Two, a good, patient instructor is a must.

“You have to do it properly to make sure that there’s not too much pressure on the joints, especially the knees and ankles,” says Vece Paes, a former Olympian and sports doctor based in Mumbai. “Strain on the back is an issue for all sports and dance practitioners. So you have to strengthen the upper-body muscles to relieve that.”

Dr Paes advises working on the muscles individually to get the best results. “You will get better at flexibility, coordination, strength and balance with each class. But working on those individually seems to be the best way to train for the discipline.”

Ballet, however, is not a go-to solution if weight loss is all you are looking for. The calorie expenditure, especially in beginner’s classes, is not much compared to other dance workouts. If the aim of zumba and similar high-intensity dance forms is to get you moving, the aim of ballet is to get you moving in a particular way.

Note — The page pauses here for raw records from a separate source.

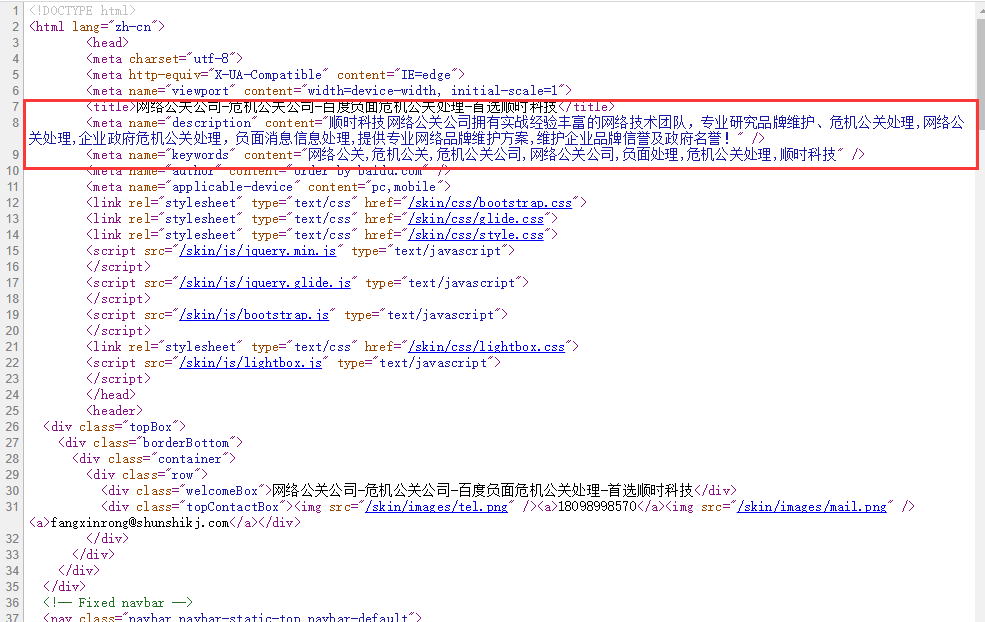Open the /skin/js/lightbox.js script link

point(251,363)
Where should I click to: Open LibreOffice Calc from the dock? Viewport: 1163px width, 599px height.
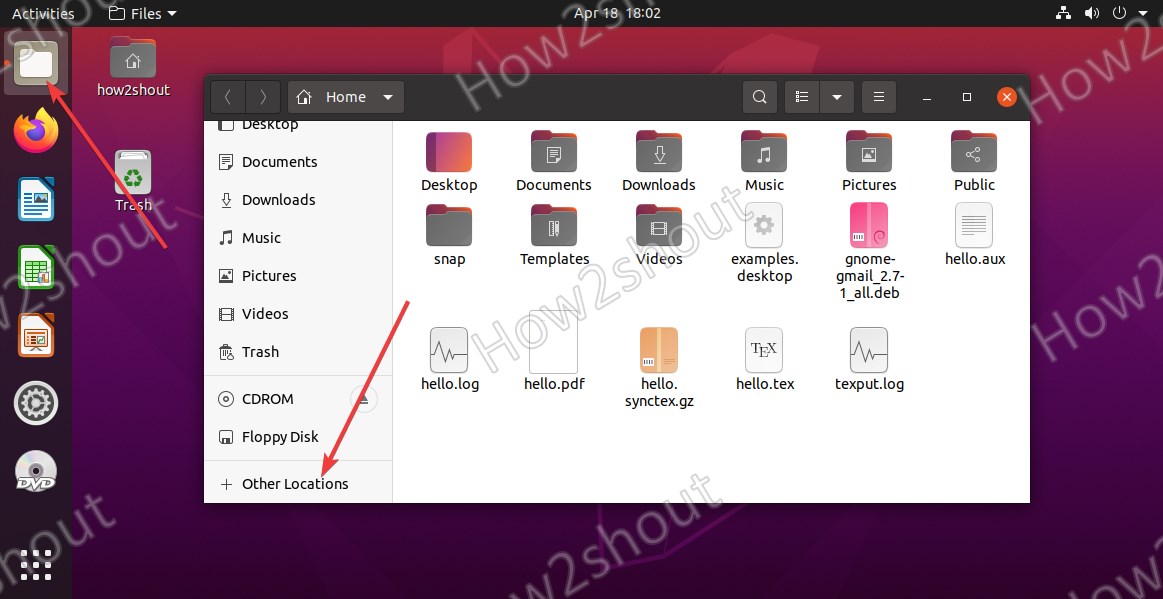(35, 267)
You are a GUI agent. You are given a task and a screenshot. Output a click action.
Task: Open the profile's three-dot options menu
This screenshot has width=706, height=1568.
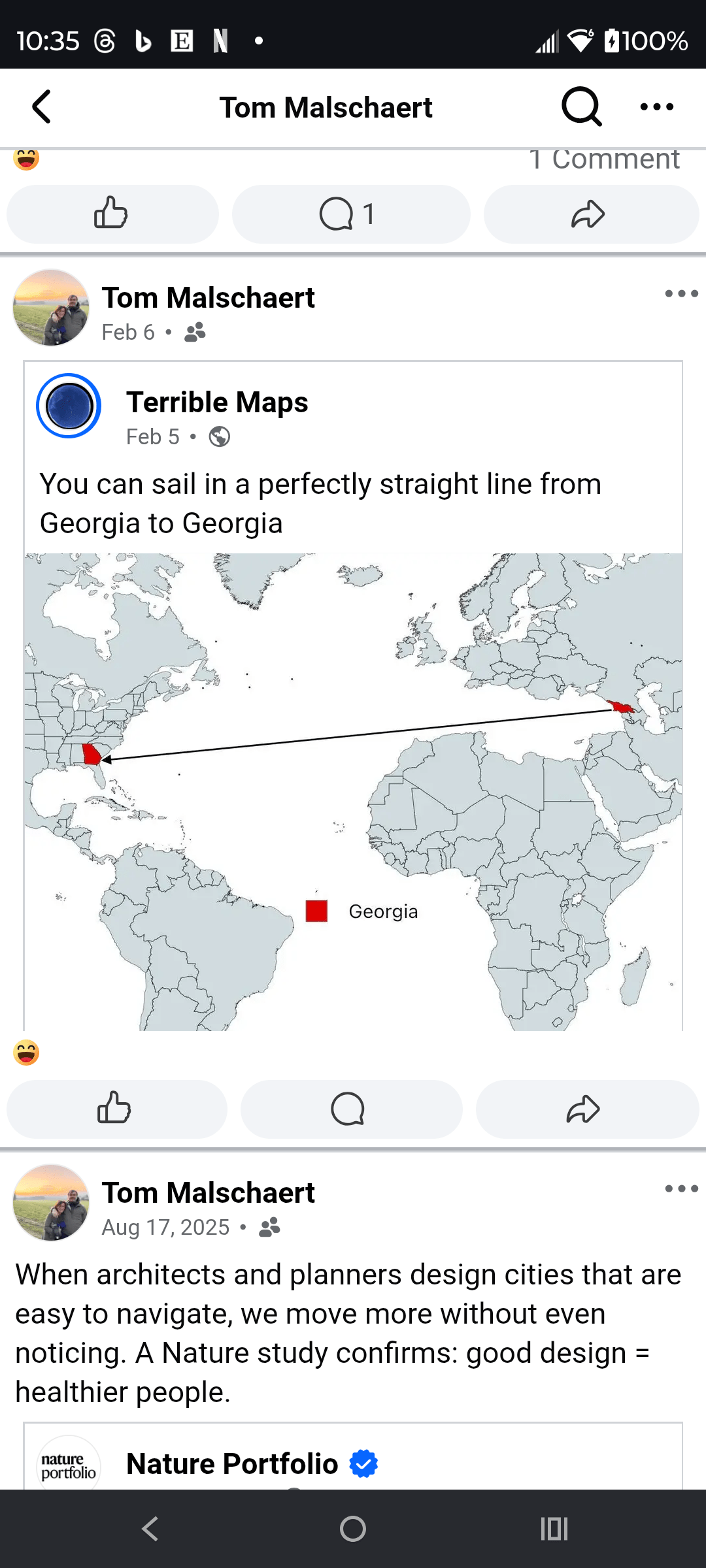pos(656,107)
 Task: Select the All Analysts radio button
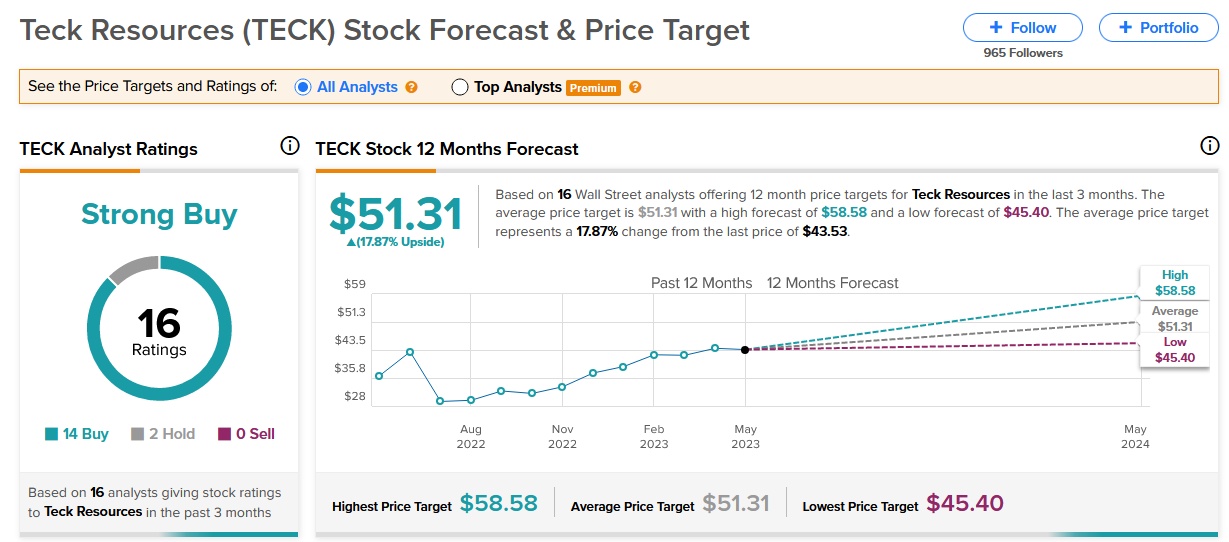coord(303,87)
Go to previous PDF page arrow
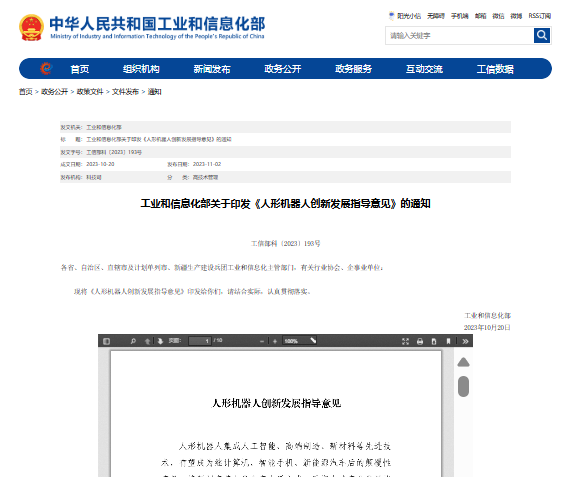This screenshot has width=566, height=477. (x=147, y=341)

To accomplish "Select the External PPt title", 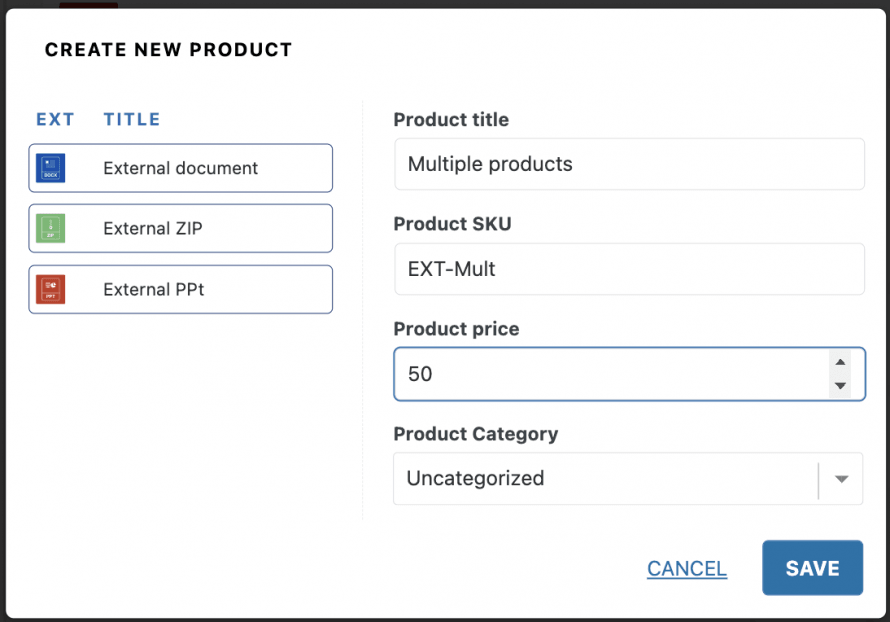I will pyautogui.click(x=154, y=289).
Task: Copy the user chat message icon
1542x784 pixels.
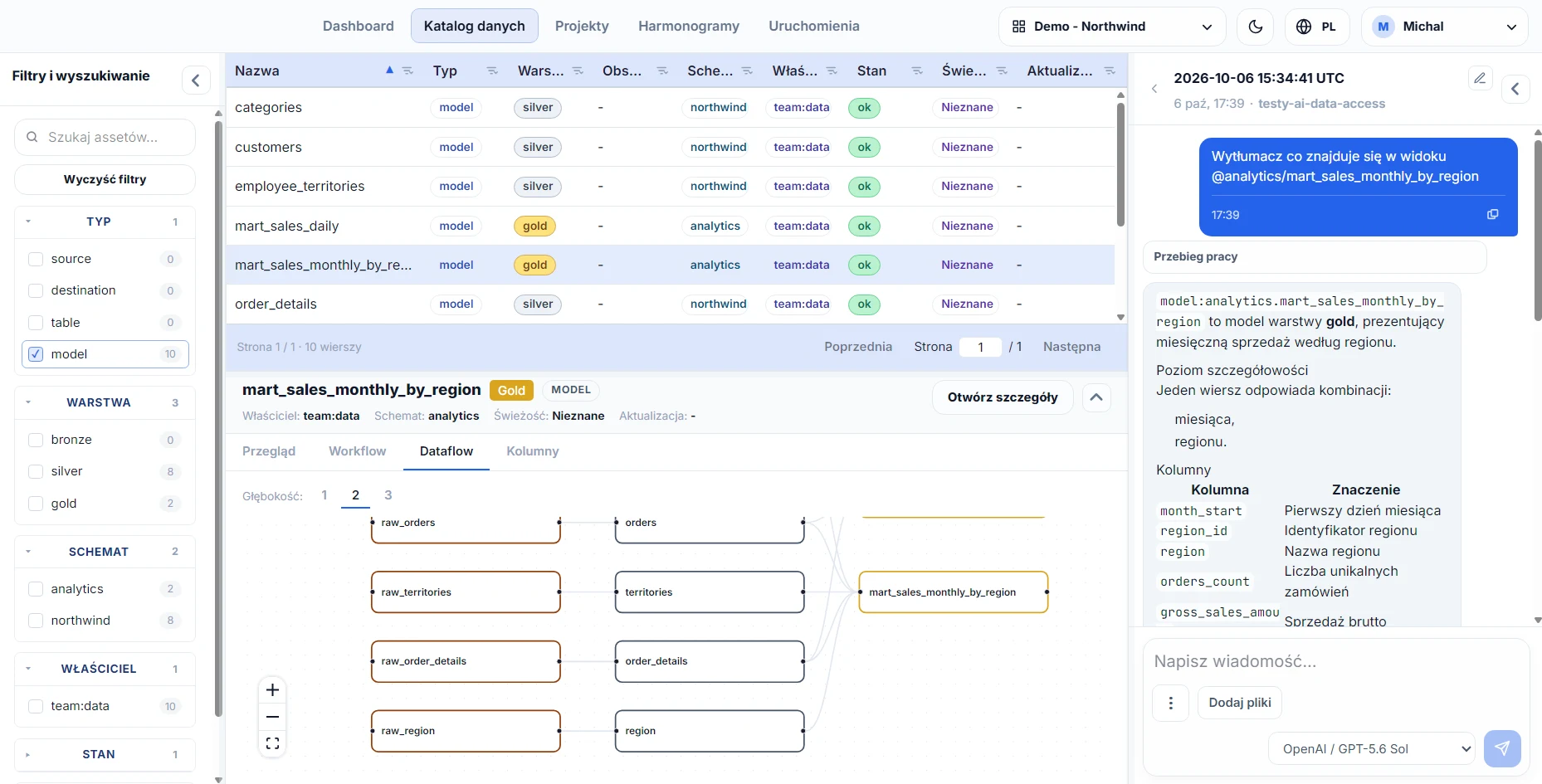Action: pos(1492,215)
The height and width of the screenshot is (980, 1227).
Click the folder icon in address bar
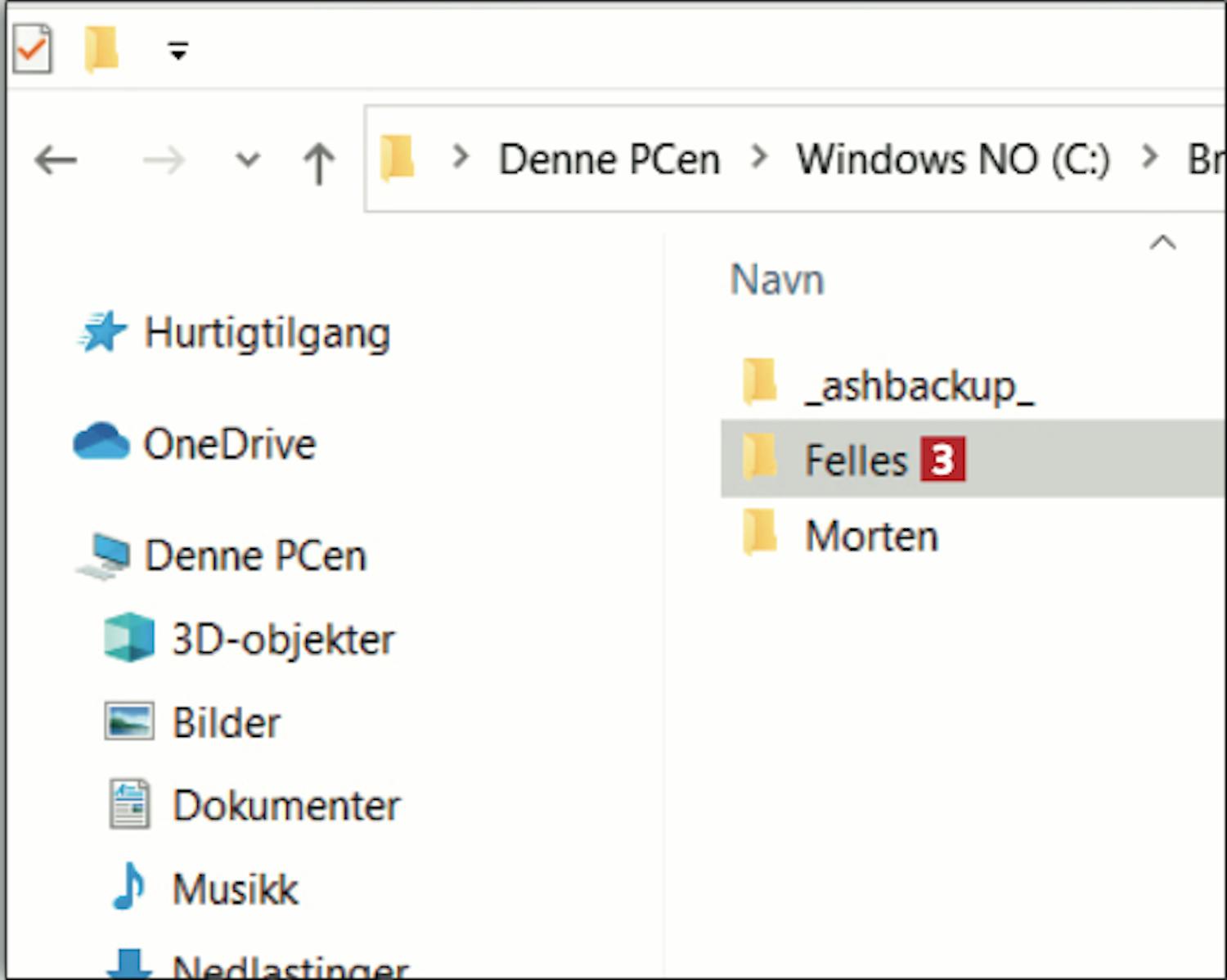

Though it requires a greater commitment in terms of time and effort, adult ballet is slowly making its presence felt—there is greater awareness and it’s becoming more accessible.

So go ahead and hit refresh on your workout regimen.

Fitness steps

Ballet is a good lower-body and core workout

Nikhil Latey, director of sports science and rehabilitation at the Olympic Gold Quest, a non-profit that supports the training of athletes, says that just like any other dance form, you have to ease into ballet.

“Ballet is a high-impact dance,” he says. “But it is only high-impact if you want it to be. Beginners don’t have to get into jumps straightaway. The obvious benefits are flexibility and body awareness, the latter because a large part of ballet practice is done in front of the mirror, which helps you to check for the correct alignment. Also, it may not be a very challenging cardio activity at first. But when you do the kicks, you are using the long levers, so there is some cardio benefit.”

Latey, who currently works with some of India’s top athletes, including boxer Mary Kom, says ballet is a great lower-body and core workout.

“It does place more emphasis on the lower body, core and back like most dances. The thing about ballet is not just that you are squatting (during ‘plies’), but that you are doing it many times. A high number of reps (repetitions) make the muscles stronger,” says Latey.